Written task:
Format the records below as a numbered list, leaving out any blank lines.

※ ※ ※

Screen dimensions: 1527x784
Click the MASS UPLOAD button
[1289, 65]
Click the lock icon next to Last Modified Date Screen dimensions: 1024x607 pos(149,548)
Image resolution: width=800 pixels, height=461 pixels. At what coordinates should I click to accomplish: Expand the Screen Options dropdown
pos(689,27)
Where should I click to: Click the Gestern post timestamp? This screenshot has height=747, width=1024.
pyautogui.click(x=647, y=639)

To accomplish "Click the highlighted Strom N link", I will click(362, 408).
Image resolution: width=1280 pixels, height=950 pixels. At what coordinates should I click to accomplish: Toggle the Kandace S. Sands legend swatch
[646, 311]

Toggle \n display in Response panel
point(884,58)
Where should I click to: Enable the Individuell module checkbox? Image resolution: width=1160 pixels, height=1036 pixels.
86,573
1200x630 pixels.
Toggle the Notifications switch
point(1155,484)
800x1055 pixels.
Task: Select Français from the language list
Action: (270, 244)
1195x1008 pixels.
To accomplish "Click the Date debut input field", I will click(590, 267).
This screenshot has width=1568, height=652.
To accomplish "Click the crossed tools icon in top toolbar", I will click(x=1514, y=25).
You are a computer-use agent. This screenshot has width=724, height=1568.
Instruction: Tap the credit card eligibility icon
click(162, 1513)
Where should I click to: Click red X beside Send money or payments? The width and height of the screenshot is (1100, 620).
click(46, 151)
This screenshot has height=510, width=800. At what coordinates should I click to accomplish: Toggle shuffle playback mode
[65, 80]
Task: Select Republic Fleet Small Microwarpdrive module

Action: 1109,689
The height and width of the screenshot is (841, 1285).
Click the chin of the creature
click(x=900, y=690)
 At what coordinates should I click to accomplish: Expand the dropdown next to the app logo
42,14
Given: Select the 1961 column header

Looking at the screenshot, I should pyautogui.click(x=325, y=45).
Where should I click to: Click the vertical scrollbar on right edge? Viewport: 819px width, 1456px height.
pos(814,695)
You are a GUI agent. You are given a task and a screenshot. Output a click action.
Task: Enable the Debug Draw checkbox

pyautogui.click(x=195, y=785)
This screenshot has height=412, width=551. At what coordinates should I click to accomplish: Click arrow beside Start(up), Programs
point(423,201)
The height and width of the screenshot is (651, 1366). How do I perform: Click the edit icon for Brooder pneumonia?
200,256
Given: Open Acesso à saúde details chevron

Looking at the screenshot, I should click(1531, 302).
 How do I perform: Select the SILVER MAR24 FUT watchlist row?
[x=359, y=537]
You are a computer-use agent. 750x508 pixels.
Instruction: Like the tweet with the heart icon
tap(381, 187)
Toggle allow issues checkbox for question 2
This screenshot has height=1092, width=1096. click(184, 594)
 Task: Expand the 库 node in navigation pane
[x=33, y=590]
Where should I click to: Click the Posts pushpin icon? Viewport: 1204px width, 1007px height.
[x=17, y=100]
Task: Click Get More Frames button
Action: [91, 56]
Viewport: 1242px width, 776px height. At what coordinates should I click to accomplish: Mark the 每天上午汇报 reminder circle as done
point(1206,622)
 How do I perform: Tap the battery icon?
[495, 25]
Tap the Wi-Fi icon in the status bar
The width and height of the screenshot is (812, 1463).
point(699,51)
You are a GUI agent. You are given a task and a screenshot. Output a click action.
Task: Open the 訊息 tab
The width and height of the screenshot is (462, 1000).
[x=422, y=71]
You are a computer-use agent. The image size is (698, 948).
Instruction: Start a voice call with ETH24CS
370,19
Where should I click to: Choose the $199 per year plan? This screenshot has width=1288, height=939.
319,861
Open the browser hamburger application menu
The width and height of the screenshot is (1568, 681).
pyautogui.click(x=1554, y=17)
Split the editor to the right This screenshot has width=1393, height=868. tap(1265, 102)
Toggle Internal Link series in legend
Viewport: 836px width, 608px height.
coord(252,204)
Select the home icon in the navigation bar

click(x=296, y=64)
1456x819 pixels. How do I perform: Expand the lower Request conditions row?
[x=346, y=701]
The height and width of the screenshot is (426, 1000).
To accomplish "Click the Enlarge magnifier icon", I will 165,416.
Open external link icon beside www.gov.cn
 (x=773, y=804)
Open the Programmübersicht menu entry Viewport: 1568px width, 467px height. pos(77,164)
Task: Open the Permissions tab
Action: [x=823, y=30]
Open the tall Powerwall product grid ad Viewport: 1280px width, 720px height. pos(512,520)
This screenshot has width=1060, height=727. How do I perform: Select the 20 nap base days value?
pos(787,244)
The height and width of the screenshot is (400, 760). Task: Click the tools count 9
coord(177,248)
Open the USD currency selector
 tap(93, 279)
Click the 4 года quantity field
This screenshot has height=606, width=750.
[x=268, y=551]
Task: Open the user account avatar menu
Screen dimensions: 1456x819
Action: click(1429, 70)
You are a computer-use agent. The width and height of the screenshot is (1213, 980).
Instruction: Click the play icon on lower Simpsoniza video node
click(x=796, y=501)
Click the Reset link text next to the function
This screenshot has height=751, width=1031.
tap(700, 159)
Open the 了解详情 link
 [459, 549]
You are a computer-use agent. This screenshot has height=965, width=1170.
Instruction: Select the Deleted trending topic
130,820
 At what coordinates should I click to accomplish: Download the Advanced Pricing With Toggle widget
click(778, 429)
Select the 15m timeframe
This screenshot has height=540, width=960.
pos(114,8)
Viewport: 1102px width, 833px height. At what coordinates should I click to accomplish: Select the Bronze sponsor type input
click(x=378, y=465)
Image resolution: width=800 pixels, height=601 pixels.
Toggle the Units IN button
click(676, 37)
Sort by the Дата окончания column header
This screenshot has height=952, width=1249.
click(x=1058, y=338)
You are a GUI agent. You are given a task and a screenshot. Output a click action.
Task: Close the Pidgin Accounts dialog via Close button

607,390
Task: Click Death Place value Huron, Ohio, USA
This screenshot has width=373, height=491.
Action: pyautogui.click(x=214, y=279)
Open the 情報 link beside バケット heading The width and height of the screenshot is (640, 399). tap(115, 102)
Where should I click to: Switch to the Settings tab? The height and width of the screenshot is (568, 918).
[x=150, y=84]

※ ※ ※

Solution to this task:
1. Screen dimensions: 1527x784
2. Click the MASS UPLOAD button
3. [1289, 65]
4. Click the lock icon next to Last Modified Date Screen dimensions: 1024x607 pos(149,548)
5. Image resolution: width=800 pixels, height=461 pixels. At what coordinates should I click to accomplish: Expand the Screen Options dropdown
6. pos(689,27)
7. Where should I click to: Click the Gestern post timestamp? This screenshot has height=747, width=1024.
8. pyautogui.click(x=647, y=639)
9. To accomplish "Click the highlighted Strom N link", I will click(362, 408).
10. Image resolution: width=1280 pixels, height=950 pixels. At what coordinates should I click to accomplish: Toggle the Kandace S. Sands legend swatch
11. [646, 311]
12. Toggle \n display in Response panel
13. point(884,58)
14. Where should I click to: Enable the Individuell module checkbox? Image resolution: width=1160 pixels, height=1036 pixels.
15. 86,573
16. 1200x630 pixels.
17. Toggle the Notifications switch
18. point(1155,484)
19. 800x1055 pixels.
20. Task: Select Français from the language list
21. Action: (270, 244)
22. 1195x1008 pixels.
23. To accomplish "Click the Date debut input field", I will click(590, 267).
24. This screenshot has width=1568, height=652.
25. To accomplish "Click the crossed tools icon in top toolbar", I will click(x=1514, y=25).
26. You are a computer-use agent. This screenshot has width=724, height=1568.
27. Instruction: Tap the credit card eligibility icon
28. click(162, 1513)
29. Where should I click to: Click red X beside Send money or payments? The width and height of the screenshot is (1100, 620).
30. click(46, 151)
31. This screenshot has height=510, width=800. At what coordinates should I click to accomplish: Toggle shuffle playback mode
32. [65, 80]
33. Task: Select Republic Fleet Small Microwarpdrive module
34. Action: 1109,689
35. The height and width of the screenshot is (841, 1285).
36. Click the chin of the creature
37. click(x=900, y=690)
38.  At what coordinates should I click to accomplish: Expand the dropdown next to the app logo
39. 42,14
40. Given: Select the 1961 column header
41. Looking at the screenshot, I should pyautogui.click(x=325, y=45).
42. Where should I click to: Click the vertical scrollbar on right edge? Viewport: 819px width, 1456px height.
43. pos(814,695)
44. You are a GUI agent. You are given a task and a screenshot. Output a click action.
45. Task: Enable the Debug Draw checkbox
46. pyautogui.click(x=195, y=785)
47. This screenshot has height=412, width=551. At what coordinates should I click to accomplish: Click arrow beside Start(up), Programs
48. point(423,201)
49. The height and width of the screenshot is (651, 1366). How do I perform: Click the edit icon for Brooder pneumonia?
50. 200,256
51. Given: Open Acesso à saúde details chevron
52. Looking at the screenshot, I should click(1531, 302).
53.  How do I perform: Select the SILVER MAR24 FUT watchlist row?
54. [x=359, y=537]
55. You are a computer-use agent. 750x508 pixels.
56. Instruction: Like the tweet with the heart icon
57. tap(381, 187)
58. Toggle allow issues checkbox for question 2
59. This screenshot has height=1092, width=1096. click(184, 594)
60.  Task: Expand the 库 node in navigation pane
61. [x=33, y=590]
62. Where should I click to: Click the Posts pushpin icon? Viewport: 1204px width, 1007px height.
63. [x=17, y=100]
64. Task: Click Get More Frames button
65. Action: [91, 56]
66. Viewport: 1242px width, 776px height. At what coordinates should I click to accomplish: Mark the 每天上午汇报 reminder circle as done
67. point(1206,622)
68.  How do I perform: Tap the battery icon?
69. [495, 25]
70. Tap the Wi-Fi icon in the status bar
71. The width and height of the screenshot is (812, 1463).
72. point(699,51)
73. You are a GUI agent. You are given a task and a screenshot. Output a click action.
74. Task: Open the 訊息 tab
75. The width and height of the screenshot is (462, 1000).
76. [x=422, y=71]
77. You are a computer-use agent. The image size is (698, 948).
78. Instruction: Start a voice call with ETH24CS
79. 370,19
80. Where should I click to: Choose the $199 per year plan? This screenshot has width=1288, height=939.
81. 319,861
82. Open the browser hamburger application menu
83. The width and height of the screenshot is (1568, 681).
84. pyautogui.click(x=1554, y=17)
85. Split the editor to the right This screenshot has width=1393, height=868. tap(1265, 102)
86. Toggle Internal Link series in legend
87. Viewport: 836px width, 608px height.
88. coord(252,204)
89. Select the home icon in the navigation bar
90. click(x=296, y=64)
91. 1456x819 pixels. How do I perform: Expand the lower Request conditions row?
92. [x=346, y=701]
93. The height and width of the screenshot is (426, 1000).
94. To accomplish "Click the Enlarge magnifier icon", I will 165,416.
95. Open external link icon beside www.gov.cn
96.  (x=773, y=804)
97. Open the Programmübersicht menu entry Viewport: 1568px width, 467px height. pos(77,164)
98. Task: Open the Permissions tab
99. Action: [x=823, y=30]
100. Open the tall Powerwall product grid ad Viewport: 1280px width, 720px height. pos(512,520)
101. This screenshot has width=1060, height=727. How do I perform: Select the 20 nap base days value?
102. pos(787,244)
103. The height and width of the screenshot is (400, 760). Task: Click the tools count 9
104. coord(177,248)
105. Open the USD currency selector
106.  tap(93, 279)
107. Click the 4 года quantity field
108. This screenshot has height=606, width=750.
109. [x=268, y=551]
110. Task: Open the user account avatar menu
111. Screen dimensions: 1456x819
112. Action: click(1429, 70)
113. You are a computer-use agent. The width and height of the screenshot is (1213, 980).
114. Instruction: Click the play icon on lower Simpsoniza video node
115. click(x=796, y=501)
116. Click the Reset link text next to the function
117. This screenshot has height=751, width=1031.
118. tap(700, 159)
119. Open the 了解详情 link
120.  [459, 549]
121. You are a computer-use agent. This screenshot has height=965, width=1170.
122. Instruction: Select the Deleted trending topic
123. 130,820
124.  At what coordinates should I click to accomplish: Download the Advanced Pricing With Toggle widget
125. click(778, 429)
126. Select the 15m timeframe
127. This screenshot has height=540, width=960.
128. pos(114,8)
129. Viewport: 1102px width, 833px height. At what coordinates should I click to accomplish: Select the Bronze sponsor type input
130. click(x=378, y=465)
131. Image resolution: width=800 pixels, height=601 pixels.
132. Toggle the Units IN button
133. click(676, 37)
134. Sort by the Дата окончания column header
135. This screenshot has height=952, width=1249.
136. click(x=1058, y=338)
137. You are a GUI agent. You are given a task and a screenshot. Output a click action.
138. Task: Close the Pidgin Accounts dialog via Close button
139. 607,390
140. Task: Click Death Place value Huron, Ohio, USA
141. This screenshot has width=373, height=491.
142. Action: pyautogui.click(x=214, y=279)
143. Open the 情報 link beside バケット heading The width and height of the screenshot is (640, 399). tap(115, 102)
144. Where should I click to: Switch to the Settings tab? The height and width of the screenshot is (568, 918).
145. [x=150, y=84]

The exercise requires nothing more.